Intanto "il tipo di combustibile ha un ruolo importante (le molecole dei costituenti la cera, combustibile per la candela, sono ad alto numero di atomi di carbonio, e più facilmente formano fuliggine) ma anche il tipo di fiamma lo ha. Quella del fornello è a gas - metano o GPL - ed è PREMISCELATA quindi non vi si formano sacche di combustibile in assenza di ossigeno, mentre la candela è una fiamma A DIFFUSIONE e quindi il combustibile vi si trova naturalmente segregato dal comburente ad alta temperatura e più facilmente forma fuliggine.
Il PET poi, a sua volta, è combustibile e questo complica la cosa: se si scalda al punto da evaporare molto, e se i vapori si infiammano, si comporta un po' come una candela e questo può portare alla formazione di fuliggine (nerofumo). Siccome il riscaldamento avviene con una fiamma libera, l'ignizione è molto probabile.
Infine, la candela ha una fiamma luminosa ed irraggia intensamente, il che può portare ad un riscaldamento della superficie del PET più intenso rispetto a quanto prodotto dalla fiamma del fornello, che scambia essenzialmente per convezione. Quindi con la candela si può avere una produzione di vapori di PET più rapida, mentre la parte interna del PET non si scalda ancora."
(Grazie prof per essersi fatto coinvolgere... se mai dovesse leggere questo post! ;-))
Riassumendo: per questo tipo di 'lavoro' se si usa il fornello invece della candela si evitano quegli sgradevolissimi aloni neri sui bordi dei bracciali!!
Ed ecco il risultato di una rapidissima prova al fornello fatta ieri mattina mentre nel frattempo scaldavo il latte ai bimbi (nel microonde... mica sul fornello!?!?!? O.o):


Belli vero? Senza neanche un cenno di nerofumo! Tiè!

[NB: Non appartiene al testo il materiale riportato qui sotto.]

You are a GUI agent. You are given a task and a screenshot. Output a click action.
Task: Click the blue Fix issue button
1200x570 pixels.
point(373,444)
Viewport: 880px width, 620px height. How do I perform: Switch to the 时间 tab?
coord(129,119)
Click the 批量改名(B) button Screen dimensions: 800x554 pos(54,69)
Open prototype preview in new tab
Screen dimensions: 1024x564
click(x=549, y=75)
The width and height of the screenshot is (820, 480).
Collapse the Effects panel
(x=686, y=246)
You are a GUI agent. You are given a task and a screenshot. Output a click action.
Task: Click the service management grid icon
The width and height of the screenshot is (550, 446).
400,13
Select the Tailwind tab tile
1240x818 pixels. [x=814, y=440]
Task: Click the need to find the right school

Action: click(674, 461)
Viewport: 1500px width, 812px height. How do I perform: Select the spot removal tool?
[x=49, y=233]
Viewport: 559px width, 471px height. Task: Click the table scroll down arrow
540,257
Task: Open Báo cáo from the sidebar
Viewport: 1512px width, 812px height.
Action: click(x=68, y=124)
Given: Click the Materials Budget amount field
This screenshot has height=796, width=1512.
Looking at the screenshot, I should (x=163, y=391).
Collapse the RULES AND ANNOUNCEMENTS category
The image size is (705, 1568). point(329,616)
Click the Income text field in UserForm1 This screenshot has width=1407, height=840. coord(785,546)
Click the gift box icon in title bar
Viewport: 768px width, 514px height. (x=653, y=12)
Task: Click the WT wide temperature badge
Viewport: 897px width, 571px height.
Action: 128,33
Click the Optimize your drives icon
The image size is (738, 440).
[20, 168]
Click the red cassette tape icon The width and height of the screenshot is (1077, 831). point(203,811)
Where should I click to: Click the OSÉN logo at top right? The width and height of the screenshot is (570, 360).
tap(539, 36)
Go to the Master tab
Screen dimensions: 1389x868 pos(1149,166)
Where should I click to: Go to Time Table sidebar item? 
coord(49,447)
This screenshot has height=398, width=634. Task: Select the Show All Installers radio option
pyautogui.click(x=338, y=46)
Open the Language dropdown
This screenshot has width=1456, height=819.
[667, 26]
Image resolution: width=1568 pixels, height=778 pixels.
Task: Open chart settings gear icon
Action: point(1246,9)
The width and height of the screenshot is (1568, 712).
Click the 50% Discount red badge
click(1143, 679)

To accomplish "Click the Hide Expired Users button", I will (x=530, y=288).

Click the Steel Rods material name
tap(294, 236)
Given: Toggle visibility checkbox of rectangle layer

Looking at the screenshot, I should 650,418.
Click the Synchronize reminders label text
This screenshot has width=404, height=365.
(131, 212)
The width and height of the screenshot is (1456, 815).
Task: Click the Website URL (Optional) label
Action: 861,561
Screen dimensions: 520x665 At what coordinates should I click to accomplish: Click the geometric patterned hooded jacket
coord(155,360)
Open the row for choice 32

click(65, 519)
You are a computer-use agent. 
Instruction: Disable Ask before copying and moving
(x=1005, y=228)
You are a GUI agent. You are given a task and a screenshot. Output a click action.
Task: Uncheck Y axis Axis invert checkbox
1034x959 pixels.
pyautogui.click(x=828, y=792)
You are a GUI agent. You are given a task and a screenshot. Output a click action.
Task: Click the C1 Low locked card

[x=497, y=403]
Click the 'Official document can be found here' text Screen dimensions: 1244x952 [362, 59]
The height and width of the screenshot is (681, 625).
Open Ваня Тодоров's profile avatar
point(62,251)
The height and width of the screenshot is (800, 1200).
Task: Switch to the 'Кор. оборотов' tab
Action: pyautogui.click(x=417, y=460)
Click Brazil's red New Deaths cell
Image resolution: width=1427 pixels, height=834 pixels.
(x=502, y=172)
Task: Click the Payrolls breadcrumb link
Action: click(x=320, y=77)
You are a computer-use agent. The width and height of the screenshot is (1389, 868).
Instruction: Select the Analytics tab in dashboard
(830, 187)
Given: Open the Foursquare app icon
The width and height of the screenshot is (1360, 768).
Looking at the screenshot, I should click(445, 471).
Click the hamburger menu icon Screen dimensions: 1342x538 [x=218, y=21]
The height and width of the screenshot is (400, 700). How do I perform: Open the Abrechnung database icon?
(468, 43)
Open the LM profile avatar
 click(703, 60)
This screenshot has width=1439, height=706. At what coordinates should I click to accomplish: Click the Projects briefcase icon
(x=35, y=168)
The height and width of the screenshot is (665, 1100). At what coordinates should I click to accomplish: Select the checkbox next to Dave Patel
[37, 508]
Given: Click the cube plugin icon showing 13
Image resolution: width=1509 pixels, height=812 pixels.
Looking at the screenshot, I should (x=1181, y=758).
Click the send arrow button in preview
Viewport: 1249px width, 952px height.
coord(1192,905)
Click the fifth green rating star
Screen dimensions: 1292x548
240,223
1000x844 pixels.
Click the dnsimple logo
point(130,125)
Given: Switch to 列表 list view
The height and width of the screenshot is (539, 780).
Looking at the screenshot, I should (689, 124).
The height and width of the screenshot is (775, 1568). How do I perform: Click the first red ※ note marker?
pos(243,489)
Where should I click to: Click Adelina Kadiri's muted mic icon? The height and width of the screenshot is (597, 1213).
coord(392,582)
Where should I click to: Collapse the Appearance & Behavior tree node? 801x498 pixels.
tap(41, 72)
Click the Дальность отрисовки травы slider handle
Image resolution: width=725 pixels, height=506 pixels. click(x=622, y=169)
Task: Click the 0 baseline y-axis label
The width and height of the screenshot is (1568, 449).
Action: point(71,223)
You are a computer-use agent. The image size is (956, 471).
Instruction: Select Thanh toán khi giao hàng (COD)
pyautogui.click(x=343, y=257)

Veloci da fare e... a IMPATTO ZERO... come il mio blog!
Come perchè?!?!? Perchè Alice mi ha scritto che su DoveConviene.it c'è un'iniziativa molto ecologica... basta aderire con il proprio blog a questa iniziativa e 'loro' pianteranno un albero per te! Bello, no?

5 commenti:

Alessia ha detto...

Brava Miriam, è proprio vero che la sperimentazione e il "fare" sono l'ingrediente più importante :D
Io uso un metodo ancora diverso perché trovo il fornello un po' scomodo, grazie anche per la spiegazione tecnica, per fortuna alla candelina non avevo pensato ;)

L'Albicocca ha detto...

Ma grazie Alessia! Sai... in verità il prof. mi suggeriva di usare un getto di aria calda... tipo l'asciugacapelli... Conosco un aggeggio che serve per queste cose... ora non mi viene il nome... si usa anche nello scrapbooking... ma io non ce l'ho! Ecco un'altra cosa per la mia wish-list natalizia! :)

CRISTINA SPEROTTO ha detto...

Cara Miriam,

eccomi qui, ho letto con attenzione questo post, e ti ringrazio perchè mi hai fatto scuola :-) Nel mio sperimentare con i materiali non mi soffermo a tante riflessioni, e qui da te ho imparato. Grazie a te e al tuo prof! Per quanto riguarda l'aggeggio ad aria calda, sì, si tratta del phon per embossing. Io l'ho acquistato pensando di fare molto prima a realizzare i miei gioielli & co. in Pet, in verità - ed è un'impressione del tutto personale - il suo uso non mi soddisfa, trovo comunque che la plastica lavorata con il fuoco abbia un aspetto più affascinante.

Buona sperimentazione con altri materiali allora, se avrai voglia, ;-)))

Cristina
www.orkideaatelier.blogspot.com

L'Albicocca ha detto...

Accidenti! Che bello! Ho un commento di Cristina... anzi... di OrkideaAtelier...
Grazie di cuore per essere passata di qui ;-)
Notte Miri

Serena ha detto...

Ciao! Grazie per il suggerimento del fornello, io per ovviare al problema del nero stavo facendo fuori accendini su accendini! anche io ho realizzato dei bracciali in pet, se vuoi dare un occhio al mio blog li ho appena postati!